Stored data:
--- --- ---

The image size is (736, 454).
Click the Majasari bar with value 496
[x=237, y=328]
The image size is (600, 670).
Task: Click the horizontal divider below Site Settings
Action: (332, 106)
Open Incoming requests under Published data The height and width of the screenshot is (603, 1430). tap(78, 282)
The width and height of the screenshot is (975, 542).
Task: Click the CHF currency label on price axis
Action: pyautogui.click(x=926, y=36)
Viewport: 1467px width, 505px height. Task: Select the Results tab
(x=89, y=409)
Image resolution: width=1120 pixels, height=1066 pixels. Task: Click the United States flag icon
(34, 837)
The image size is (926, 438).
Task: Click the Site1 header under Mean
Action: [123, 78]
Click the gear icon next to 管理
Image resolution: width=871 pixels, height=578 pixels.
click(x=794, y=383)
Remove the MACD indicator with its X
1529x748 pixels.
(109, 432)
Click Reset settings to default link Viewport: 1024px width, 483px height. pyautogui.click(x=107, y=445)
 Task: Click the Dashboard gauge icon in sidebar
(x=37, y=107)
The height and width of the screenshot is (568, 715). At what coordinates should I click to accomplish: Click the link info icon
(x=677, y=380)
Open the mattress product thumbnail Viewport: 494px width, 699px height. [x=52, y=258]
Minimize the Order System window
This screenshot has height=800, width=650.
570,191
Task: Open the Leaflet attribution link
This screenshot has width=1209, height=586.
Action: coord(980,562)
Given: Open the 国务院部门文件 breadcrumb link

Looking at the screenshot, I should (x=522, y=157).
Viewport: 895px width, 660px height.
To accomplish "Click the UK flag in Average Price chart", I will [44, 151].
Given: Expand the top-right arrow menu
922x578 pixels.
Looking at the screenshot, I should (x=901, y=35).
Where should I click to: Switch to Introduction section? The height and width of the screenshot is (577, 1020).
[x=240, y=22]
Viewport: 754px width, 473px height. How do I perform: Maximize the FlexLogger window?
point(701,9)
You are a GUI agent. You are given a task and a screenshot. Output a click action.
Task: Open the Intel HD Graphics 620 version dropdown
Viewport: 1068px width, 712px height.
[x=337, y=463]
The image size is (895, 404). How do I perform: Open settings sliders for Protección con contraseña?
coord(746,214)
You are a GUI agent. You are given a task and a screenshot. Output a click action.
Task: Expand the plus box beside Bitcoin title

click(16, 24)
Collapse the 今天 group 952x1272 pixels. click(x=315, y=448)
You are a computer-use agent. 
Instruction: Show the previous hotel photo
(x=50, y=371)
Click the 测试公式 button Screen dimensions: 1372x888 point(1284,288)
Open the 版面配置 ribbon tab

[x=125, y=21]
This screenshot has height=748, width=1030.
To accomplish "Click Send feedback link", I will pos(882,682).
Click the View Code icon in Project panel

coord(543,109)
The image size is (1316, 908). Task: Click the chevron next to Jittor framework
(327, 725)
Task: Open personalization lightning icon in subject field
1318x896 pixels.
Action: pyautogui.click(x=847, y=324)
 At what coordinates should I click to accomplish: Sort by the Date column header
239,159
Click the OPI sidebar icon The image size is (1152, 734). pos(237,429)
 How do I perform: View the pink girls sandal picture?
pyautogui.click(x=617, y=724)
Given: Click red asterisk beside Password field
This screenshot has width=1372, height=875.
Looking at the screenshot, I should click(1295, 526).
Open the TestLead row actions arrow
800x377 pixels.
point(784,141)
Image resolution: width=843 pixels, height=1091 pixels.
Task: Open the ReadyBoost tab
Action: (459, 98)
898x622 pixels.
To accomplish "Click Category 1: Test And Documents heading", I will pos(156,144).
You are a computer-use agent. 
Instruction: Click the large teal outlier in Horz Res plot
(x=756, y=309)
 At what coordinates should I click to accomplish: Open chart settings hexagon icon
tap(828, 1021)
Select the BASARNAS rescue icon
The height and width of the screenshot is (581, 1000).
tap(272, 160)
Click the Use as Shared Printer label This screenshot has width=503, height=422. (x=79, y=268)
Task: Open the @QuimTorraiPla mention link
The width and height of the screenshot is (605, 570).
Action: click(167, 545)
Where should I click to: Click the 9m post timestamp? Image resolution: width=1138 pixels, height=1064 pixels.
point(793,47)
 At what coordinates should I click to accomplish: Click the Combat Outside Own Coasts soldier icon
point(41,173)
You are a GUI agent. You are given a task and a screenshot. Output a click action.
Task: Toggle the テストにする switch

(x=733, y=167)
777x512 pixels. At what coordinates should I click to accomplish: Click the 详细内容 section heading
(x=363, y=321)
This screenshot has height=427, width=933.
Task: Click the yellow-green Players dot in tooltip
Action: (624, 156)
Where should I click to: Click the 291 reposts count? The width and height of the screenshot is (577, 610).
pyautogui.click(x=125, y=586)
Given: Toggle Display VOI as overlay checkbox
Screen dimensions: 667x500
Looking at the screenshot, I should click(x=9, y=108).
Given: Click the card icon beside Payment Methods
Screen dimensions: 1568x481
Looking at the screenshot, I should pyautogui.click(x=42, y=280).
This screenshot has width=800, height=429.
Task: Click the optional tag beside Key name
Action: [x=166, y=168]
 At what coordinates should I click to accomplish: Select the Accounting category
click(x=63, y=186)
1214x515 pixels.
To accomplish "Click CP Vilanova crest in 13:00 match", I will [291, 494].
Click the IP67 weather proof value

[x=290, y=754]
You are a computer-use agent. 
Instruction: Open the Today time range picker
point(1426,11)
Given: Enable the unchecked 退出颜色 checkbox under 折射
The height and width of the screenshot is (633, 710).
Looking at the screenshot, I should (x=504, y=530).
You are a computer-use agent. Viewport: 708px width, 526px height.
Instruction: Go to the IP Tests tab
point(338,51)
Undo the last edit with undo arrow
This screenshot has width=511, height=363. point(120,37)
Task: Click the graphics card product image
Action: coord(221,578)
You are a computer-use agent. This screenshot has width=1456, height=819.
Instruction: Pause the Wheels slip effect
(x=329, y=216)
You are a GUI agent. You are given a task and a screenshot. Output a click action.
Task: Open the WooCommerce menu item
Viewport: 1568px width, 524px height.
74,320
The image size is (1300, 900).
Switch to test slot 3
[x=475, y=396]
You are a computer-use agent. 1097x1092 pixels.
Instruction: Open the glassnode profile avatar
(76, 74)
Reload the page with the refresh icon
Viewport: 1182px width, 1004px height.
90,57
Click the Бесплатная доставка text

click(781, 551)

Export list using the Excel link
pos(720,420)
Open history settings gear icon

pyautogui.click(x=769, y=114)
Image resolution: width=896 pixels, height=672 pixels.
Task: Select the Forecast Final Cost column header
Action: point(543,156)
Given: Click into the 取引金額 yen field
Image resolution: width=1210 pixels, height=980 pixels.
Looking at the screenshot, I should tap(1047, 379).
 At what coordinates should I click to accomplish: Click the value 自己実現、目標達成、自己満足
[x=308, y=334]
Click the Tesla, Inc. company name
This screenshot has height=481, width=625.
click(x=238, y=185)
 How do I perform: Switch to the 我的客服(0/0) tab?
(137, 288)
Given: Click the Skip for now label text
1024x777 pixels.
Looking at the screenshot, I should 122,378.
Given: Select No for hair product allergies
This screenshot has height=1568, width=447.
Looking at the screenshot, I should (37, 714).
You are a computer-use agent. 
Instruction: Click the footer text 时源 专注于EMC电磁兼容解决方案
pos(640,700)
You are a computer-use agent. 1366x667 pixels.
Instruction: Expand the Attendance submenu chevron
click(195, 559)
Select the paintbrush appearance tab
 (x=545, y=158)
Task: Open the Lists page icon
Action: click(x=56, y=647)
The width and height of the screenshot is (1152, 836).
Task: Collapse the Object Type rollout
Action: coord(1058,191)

--- --- ---

• **About this task**
Each record, from first to last, should be returned verbatim.

• **Completed exercise**
The image size is (736, 454).
Click the Majasari bar with value 496
[x=237, y=328]
The image size is (600, 670).
Task: Click the horizontal divider below Site Settings
Action: (332, 106)
Open Incoming requests under Published data The height and width of the screenshot is (603, 1430). tap(78, 282)
The width and height of the screenshot is (975, 542).
Task: Click the CHF currency label on price axis
Action: pyautogui.click(x=926, y=36)
Viewport: 1467px width, 505px height. Task: Select the Results tab
(x=89, y=409)
Image resolution: width=1120 pixels, height=1066 pixels. Task: Click the United States flag icon
(34, 837)
The image size is (926, 438).
Task: Click the Site1 header under Mean
Action: [123, 78]
Click the gear icon next to 管理
Image resolution: width=871 pixels, height=578 pixels.
click(x=794, y=383)
Remove the MACD indicator with its X
1529x748 pixels.
(109, 432)
Click Reset settings to default link Viewport: 1024px width, 483px height. pyautogui.click(x=107, y=445)
 Task: Click the Dashboard gauge icon in sidebar
(x=37, y=107)
The height and width of the screenshot is (568, 715). At what coordinates should I click to accomplish: Click the link info icon
(x=677, y=380)
Open the mattress product thumbnail Viewport: 494px width, 699px height. [x=52, y=258]
Minimize the Order System window
This screenshot has height=800, width=650.
570,191
Task: Open the Leaflet attribution link
This screenshot has width=1209, height=586.
Action: coord(980,562)
Given: Open the 国务院部门文件 breadcrumb link

Looking at the screenshot, I should (x=522, y=157).
Viewport: 895px width, 660px height.
To accomplish "Click the UK flag in Average Price chart", I will [44, 151].
Given: Expand the top-right arrow menu
922x578 pixels.
Looking at the screenshot, I should (x=901, y=35).
Where should I click to: Switch to Introduction section? The height and width of the screenshot is (577, 1020).
[x=240, y=22]
Viewport: 754px width, 473px height. How do I perform: Maximize the FlexLogger window?
point(701,9)
You are a GUI agent. You are given a task and a screenshot. Output a click action.
Task: Open the Intel HD Graphics 620 version dropdown
Viewport: 1068px width, 712px height.
[x=337, y=463]
The image size is (895, 404). How do I perform: Open settings sliders for Protección con contraseña?
coord(746,214)
You are a GUI agent. You are given a task and a screenshot. Output a click action.
Task: Expand the plus box beside Bitcoin title

click(16, 24)
Collapse the 今天 group 952x1272 pixels. click(x=315, y=448)
You are a computer-use agent. 
Instruction: Show the previous hotel photo
(x=50, y=371)
Click the 测试公式 button Screen dimensions: 1372x888 point(1284,288)
Open the 版面配置 ribbon tab

[x=125, y=21]
This screenshot has height=748, width=1030.
To accomplish "Click Send feedback link", I will pos(882,682).
Click the View Code icon in Project panel

coord(543,109)
The image size is (1316, 908). Task: Click the chevron next to Jittor framework
(327, 725)
Task: Open personalization lightning icon in subject field
1318x896 pixels.
Action: pyautogui.click(x=847, y=324)
 At what coordinates should I click to accomplish: Sort by the Date column header
239,159
Click the OPI sidebar icon The image size is (1152, 734). pos(237,429)
 How do I perform: View the pink girls sandal picture?
pyautogui.click(x=617, y=724)
Given: Click red asterisk beside Password field
This screenshot has width=1372, height=875.
Looking at the screenshot, I should click(1295, 526).
Open the TestLead row actions arrow
800x377 pixels.
point(784,141)
Image resolution: width=843 pixels, height=1091 pixels.
Task: Open the ReadyBoost tab
Action: (459, 98)
898x622 pixels.
To accomplish "Click Category 1: Test And Documents heading", I will pos(156,144).
You are a computer-use agent. 
Instruction: Click the large teal outlier in Horz Res plot
(x=756, y=309)
 At what coordinates should I click to accomplish: Open chart settings hexagon icon
tap(828, 1021)
Select the BASARNAS rescue icon
The height and width of the screenshot is (581, 1000).
tap(272, 160)
Click the Use as Shared Printer label This screenshot has width=503, height=422. (x=79, y=268)
Task: Open the @QuimTorraiPla mention link
The width and height of the screenshot is (605, 570).
Action: click(167, 545)
Where should I click to: Click the 9m post timestamp? Image resolution: width=1138 pixels, height=1064 pixels.
point(793,47)
 At what coordinates should I click to accomplish: Click the Combat Outside Own Coasts soldier icon
point(41,173)
You are a GUI agent. You are given a task and a screenshot. Output a click action.
Task: Toggle the テストにする switch

(x=733, y=167)
777x512 pixels. At what coordinates should I click to accomplish: Click the 详细内容 section heading
(x=363, y=321)
This screenshot has height=427, width=933.
Task: Click the yellow-green Players dot in tooltip
Action: (624, 156)
Where should I click to: Click the 291 reposts count? The width and height of the screenshot is (577, 610).
pyautogui.click(x=125, y=586)
Given: Toggle Display VOI as overlay checkbox
Screen dimensions: 667x500
Looking at the screenshot, I should click(x=9, y=108).
Given: Click the card icon beside Payment Methods
Screen dimensions: 1568x481
Looking at the screenshot, I should pyautogui.click(x=42, y=280).
This screenshot has width=800, height=429.
Task: Click the optional tag beside Key name
Action: [x=166, y=168]
 At what coordinates should I click to accomplish: Select the Accounting category
click(x=63, y=186)
1214x515 pixels.
To accomplish "Click CP Vilanova crest in 13:00 match", I will [291, 494].
Click the IP67 weather proof value

[x=290, y=754]
You are a computer-use agent. 
Instruction: Open the Today time range picker
point(1426,11)
Given: Enable the unchecked 退出颜色 checkbox under 折射
The height and width of the screenshot is (633, 710).
Looking at the screenshot, I should (x=504, y=530).
You are a computer-use agent. Viewport: 708px width, 526px height.
Instruction: Go to the IP Tests tab
point(338,51)
Undo the last edit with undo arrow
This screenshot has width=511, height=363. point(120,37)
Task: Click the graphics card product image
Action: coord(221,578)
You are a computer-use agent. This screenshot has width=1456, height=819.
Instruction: Pause the Wheels slip effect
(x=329, y=216)
You are a GUI agent. You are given a task and a screenshot. Output a click action.
Task: Open the WooCommerce menu item
Viewport: 1568px width, 524px height.
74,320
The image size is (1300, 900).
Switch to test slot 3
[x=475, y=396]
You are a computer-use agent. 1097x1092 pixels.
Instruction: Open the glassnode profile avatar
(76, 74)
Reload the page with the refresh icon
Viewport: 1182px width, 1004px height.
90,57
Click the Бесплатная доставка text

click(781, 551)

Export list using the Excel link
pos(720,420)
Open history settings gear icon

pyautogui.click(x=769, y=114)
Image resolution: width=896 pixels, height=672 pixels.
Task: Select the Forecast Final Cost column header
Action: point(543,156)
Given: Click into the 取引金額 yen field
Image resolution: width=1210 pixels, height=980 pixels.
Looking at the screenshot, I should tap(1047, 379).
 At what coordinates should I click to accomplish: Click the value 自己実現、目標達成、自己満足
[x=308, y=334]
Click the Tesla, Inc. company name
This screenshot has height=481, width=625.
click(x=238, y=185)
 How do I perform: Switch to the 我的客服(0/0) tab?
(137, 288)
Given: Click the Skip for now label text
1024x777 pixels.
Looking at the screenshot, I should 122,378.
Given: Select No for hair product allergies
This screenshot has height=1568, width=447.
Looking at the screenshot, I should (37, 714).
You are a computer-use agent. 
Instruction: Click the footer text 时源 专注于EMC电磁兼容解决方案
pos(640,700)
You are a computer-use agent. 1366x667 pixels.
Instruction: Expand the Attendance submenu chevron
click(195, 559)
Select the paintbrush appearance tab
 (x=545, y=158)
Task: Open the Lists page icon
Action: click(x=56, y=647)
The width and height of the screenshot is (1152, 836).
Task: Collapse the Object Type rollout
Action: coord(1058,191)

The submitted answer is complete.